The Parc National de la Vanoise is France’s oldest national park, and it lies in the département of Savoie, right on the border of France and Italy. Being part of the alps it’s full of amazing icy peaks, sheer rock faces, lakes, glaciers, and all sorts of wildlife. It is a stunning and rugged part of the world, and with its innumerable paths, scrambles, ski touring routes and dangerous climbs it is nothing short of a paradise for hikers, climbers, and lovers of mountains. I love rock climbing, but overseas I didn’t have any gear with me, so going to the Vanoise was primarily about hiking, looking for awesome wildlife, and of course taking photographs. Photographing mountains is a tricky business. Especially with snow around it’s can be hard to balance the exposure properly, and there are difficulties with choosing which lenses to take on a hike when you don’t want to lug too much gear up a giant hill. I have more pictures to post of wildlife and the Vanoise when the sun is out, but for today I will start with some shots of how it looks when the weather is more snowy.
At the start of my time overseas I hurt my foot by slipping on a stone staircase in the dark. After a few weeks it was getting worse so just before spending days hiking on it I finally saw a doctor in Switzerland – an experience that I expected to be horrible, but with what I now know is routine Swiss Efficiency I was seen to quickly, prescribed anti-inflammatory drugs and told to bathe my foot in water mixed with sea salt. Expecting some tablets and a small bag of salt I happily ventured off to the pharmacist, who, as though they were asked for salt every hour of every day, reached under the counter and handed me two kilograms of sea salt. Was I to bathe my foot every day for the next year? Could I also use the salt on picnics? This trip I tried to travel light, but I was still a nuisance to locals on trains who don’t want to have to deal with pack-wearing, camera-toting tourists, and particularly perhaps those that also have two kilos of poorly packaged salt on the seat across of them. In any case, the story ends happily because by the time I made it to the Vanoise, where I planned to use my foot whether or not it was ready, it was.. well, ready.
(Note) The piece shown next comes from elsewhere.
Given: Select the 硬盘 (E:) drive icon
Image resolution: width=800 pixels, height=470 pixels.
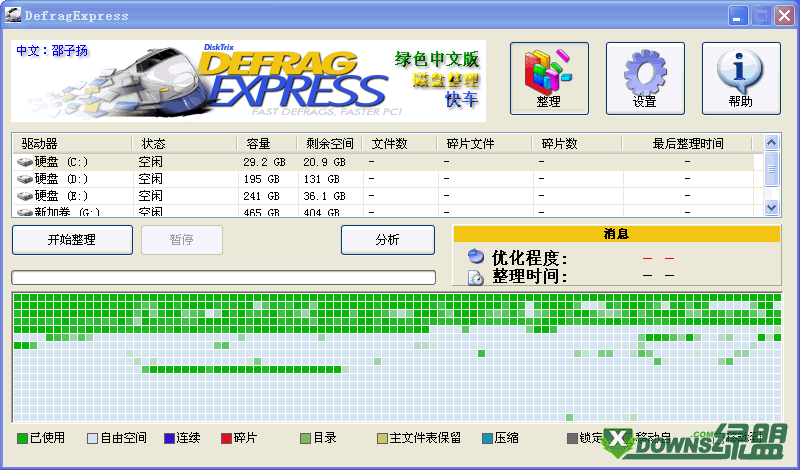Looking at the screenshot, I should click(25, 195).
A perfect starting point for hikes is the little town of Pralognan la Vanoise, a happy village in one of the rare flat valleys between the enormous mountains. While not in the park itself, it’s within an hour’s easy walk of the park boundry. In Pralognan the mountains loom and there is a space in the air that only appears in alpine towns – an atmosphere of easily changable weather, ice on the wind even in summer, and a feeling of comparitive smallness that is not at all unpleasant. I am hooked on the place and am already plotting ways that it might be possible to return, preferably with a couple of weeks of spare time, a great telephoto lens, a trusty pair of boots, and absolutely no bags of salt.